Cependant, la lucidité gouvernementale, actuellement en voyage inter-galactique, a décidé de faire un petit crochet rapide par Matignon qui peut alors démentir formellement toute étude d’une gratuité le week-end, arguant que l’idée était « difficilement envisageable » … (ce qui, au passage, devrait terroriser tout individu qui se rappellera que ce sont précisément les idées les plus loufoques et les plus bancales qui se sont régulièrement retrouvées sous forme de lois quelques temps plus tard). Partant de là, la chamaillerie est complète. Ajoutant à la cacophonie habituelle au sein de la majorité (cacophonie qui couvre d’ailleurs habilement l’absence presque parfaite de tout discours cohérent dans l’opposition), la nouvelle séquence-couac du gouvernement peut alors se développer d’un média à l’autre.
Encore une fois, tout ceci montre surtout que le gouvernement entend récupérer de l’argent où il peut, partout s’il le faut, et qu’il est prêt à toutes les contorsions pour y arriver. Il en est maintenant réduit à proposer, pour atténuer ses ponctions arbitraires, des idées aussi farfelues qu’improvisées par la voix de Ségolène Royal, d’ailleurs habituée des saillies grotesques (on se remémorera utilement son idée d’entre deux tours aux élections présidentielles qui consistait à faire raccompagner chaque policière par un policier, par exemple).
Le plus grotesque étant que ces débats et ces discussions n’ont aucun aspect pratique, si ce n’est, pour les politiciens, de se mettre en scène et de jouer au plus présidentiable : dans les têtes de Valls et de Royal, il s’agit surtout de montrer aux Français qu’on a de la lucidité à revendre (pour le premier) et des idées novatrices (pour la seconde), qu’on veut absolument tenir un beau budget bien carré bien propre pour Manuel (parce que ça peut jouer pour la prochaine élection d’importance, mes petits amis), et qu’on est proche du peuple et de son petit pouvoir d’achat déjà fort tendu pour Ségolène (parce qu’elle aussi, elle se voit bien rempiler dans la course à l’Élysée, et elle connaît la chanson).

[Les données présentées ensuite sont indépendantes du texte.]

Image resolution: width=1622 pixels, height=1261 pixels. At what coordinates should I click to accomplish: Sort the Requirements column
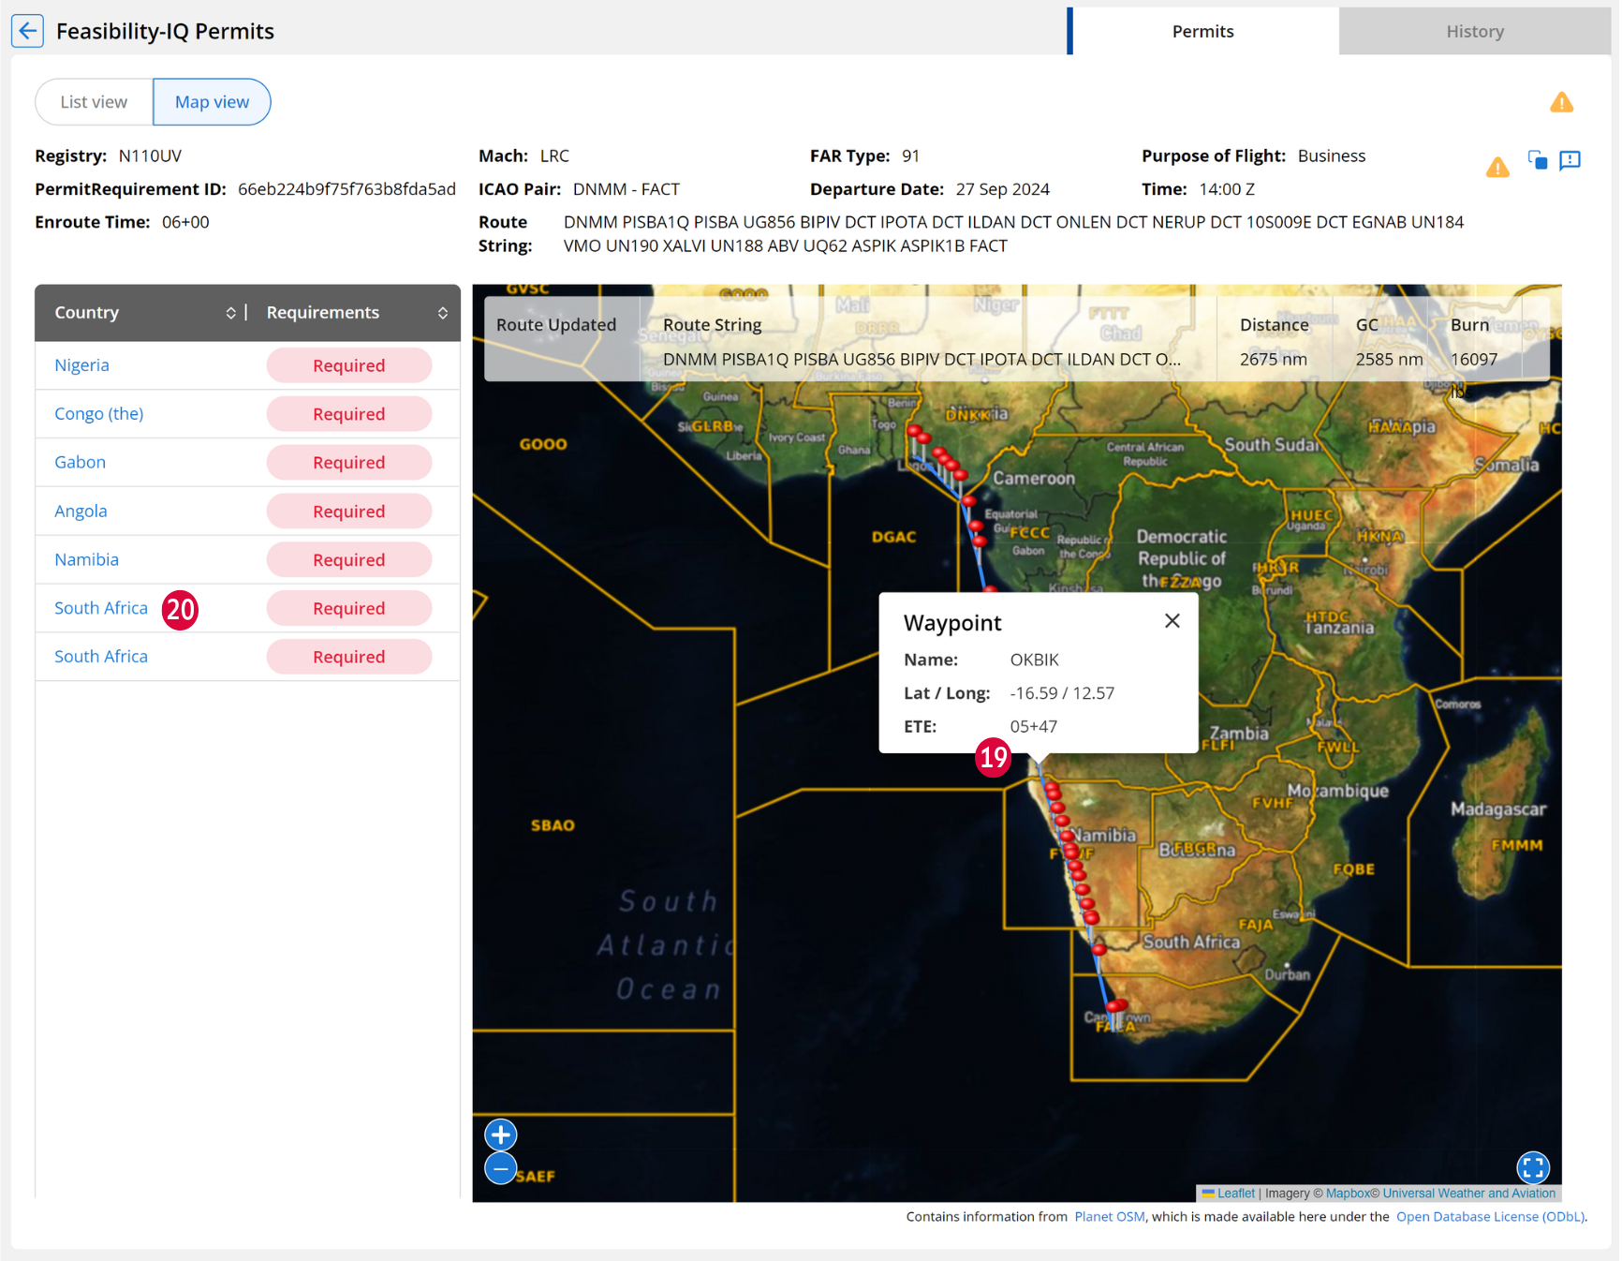coord(443,313)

Le pathétique de ces agitations semble échapper à la presse. Alors que la situation du pays ne cesse de se détériorer, on assiste encore une fois à une série de couacs navrants au gouvernement, de petites prises de becs stériles et de mises en exergue d’individualités au demeurant pas très reluisantes. S’il est – je le reconnais – assez amusant de commenter ces bouffonneries, il ne faut jamais perdre de vue que ces guignols font toujours leurs clowneries à nos frais, que la facture se paiera toujours cash, et qu’encore une fois, elle ne leur sera pas présentée.
Et plus ces pitres s’amusent, plus ce pays est foutu.